Problem details -> Convert the listing, starting with the line that contains "Given: Click the print icon in export toolbar" and continuing through the line that contains "tap(529, 752)", into a numbered list that skips blank lines and leaves out the pictures.

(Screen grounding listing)
BEGIN
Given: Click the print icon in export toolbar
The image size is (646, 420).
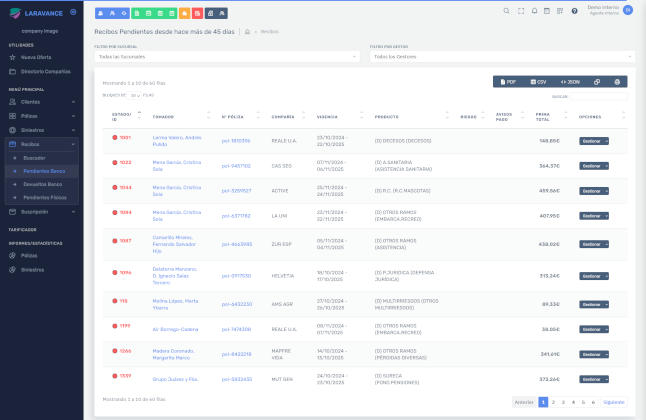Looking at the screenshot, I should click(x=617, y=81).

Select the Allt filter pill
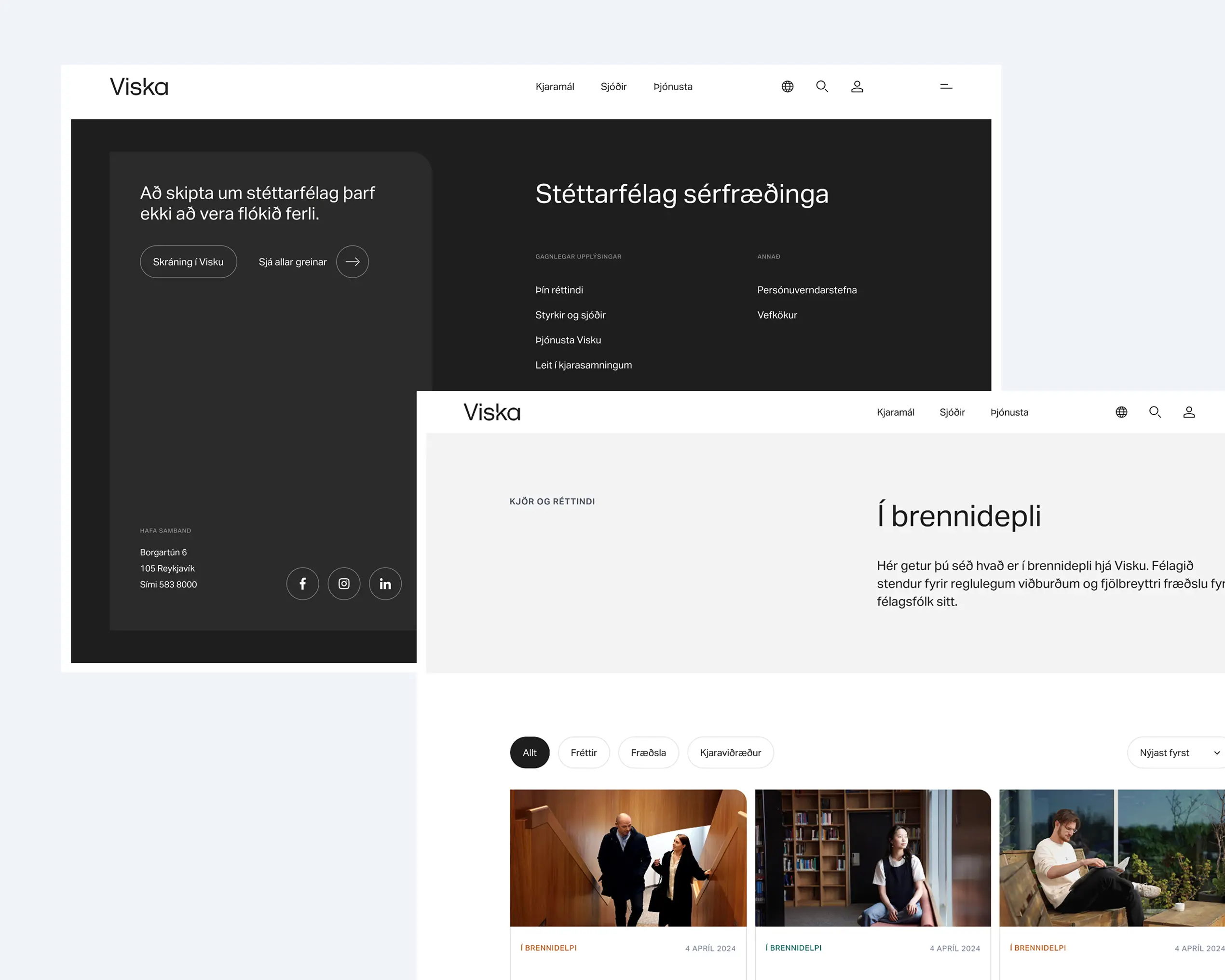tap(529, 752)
END
BEGIN
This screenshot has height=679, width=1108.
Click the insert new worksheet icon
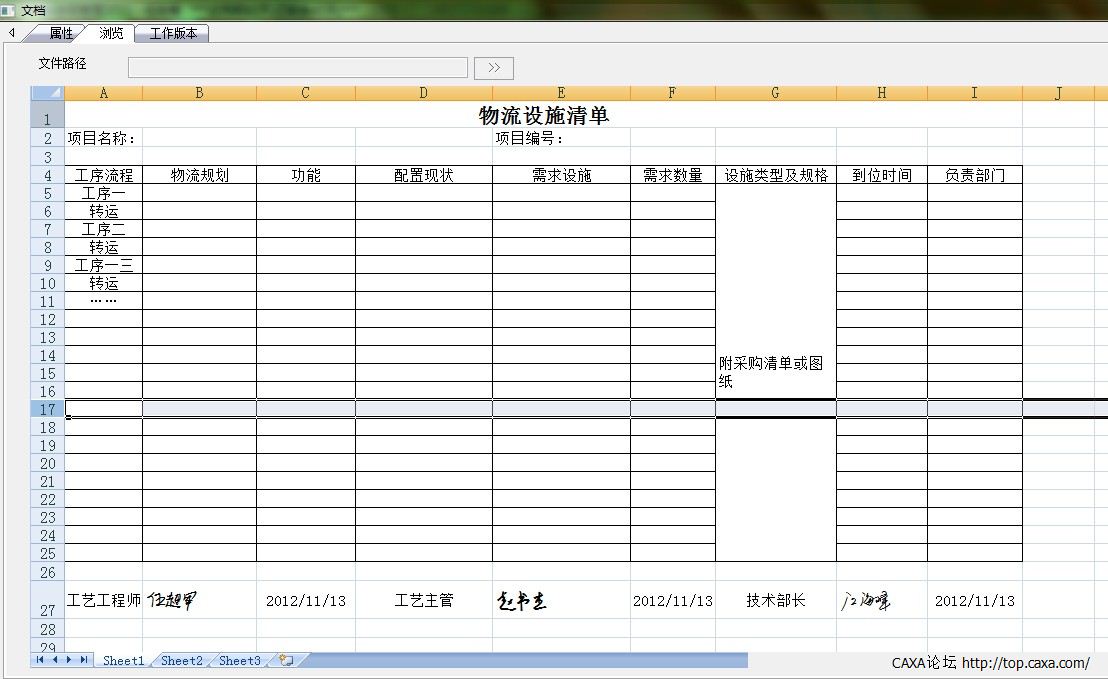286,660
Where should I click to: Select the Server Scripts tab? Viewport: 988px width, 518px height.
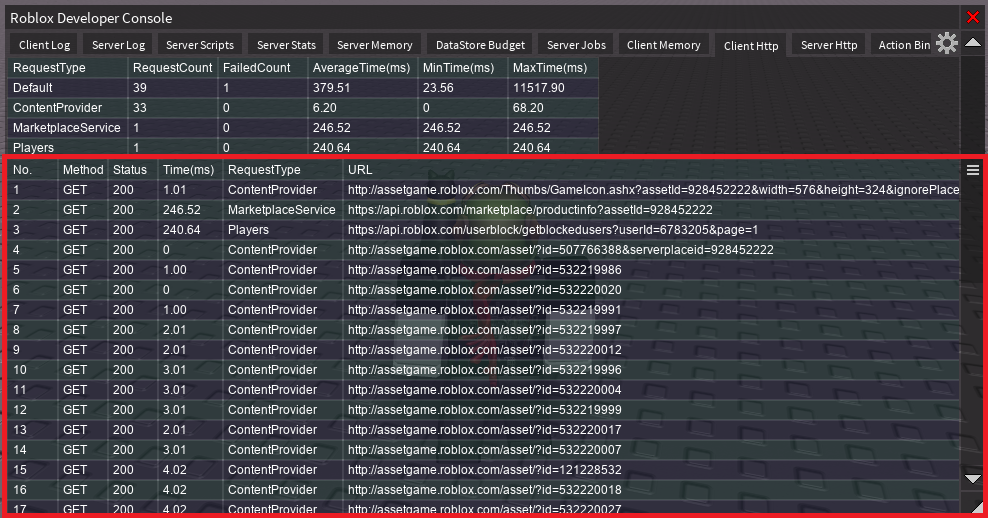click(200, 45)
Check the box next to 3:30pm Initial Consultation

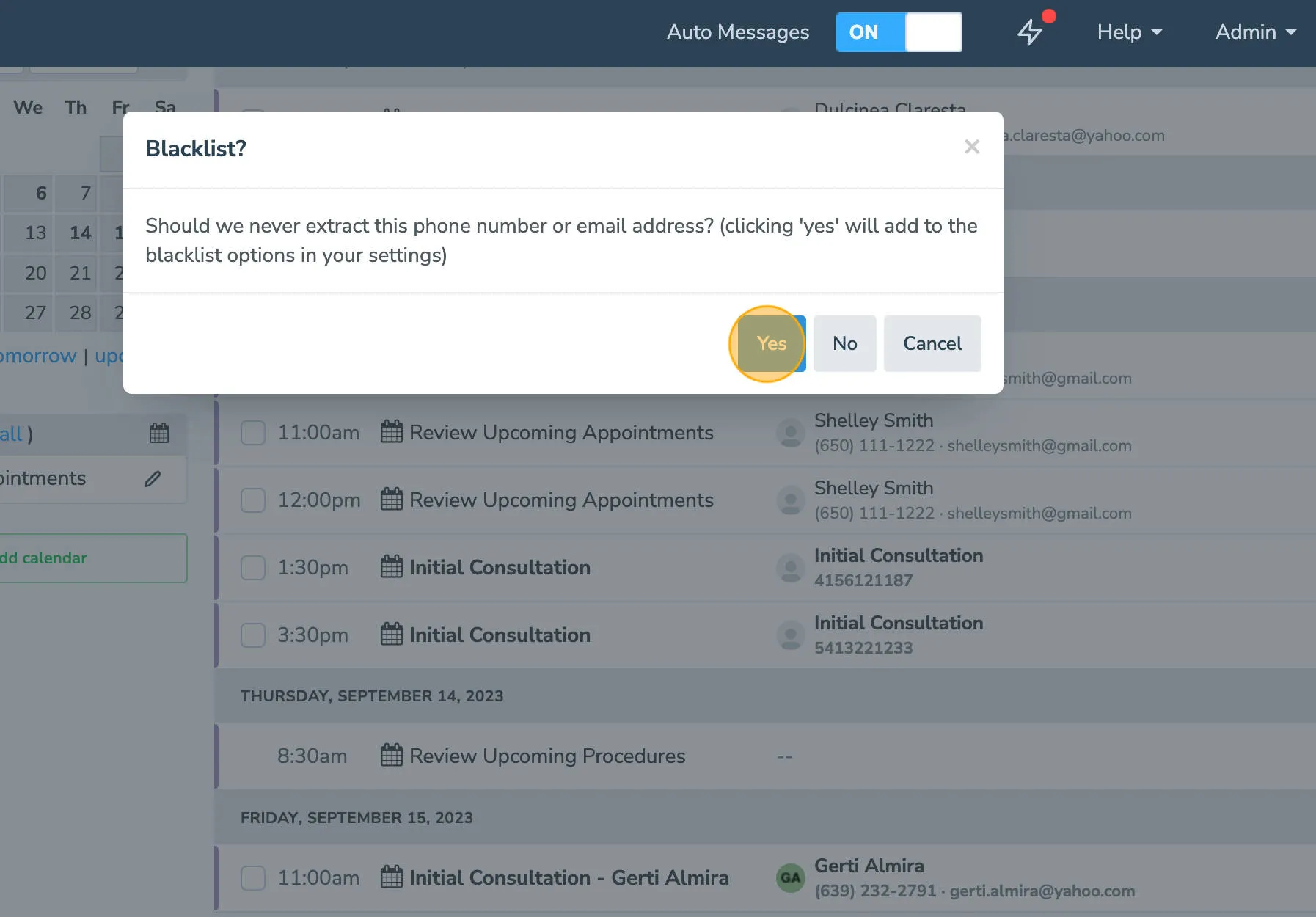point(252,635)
END
Response below ->
1. Given: Click the print icon in export toolbar
2. The image size is (646, 420).
3. Looking at the screenshot, I should click(x=617, y=81).
4. Select the Allt filter pill
5. tap(529, 752)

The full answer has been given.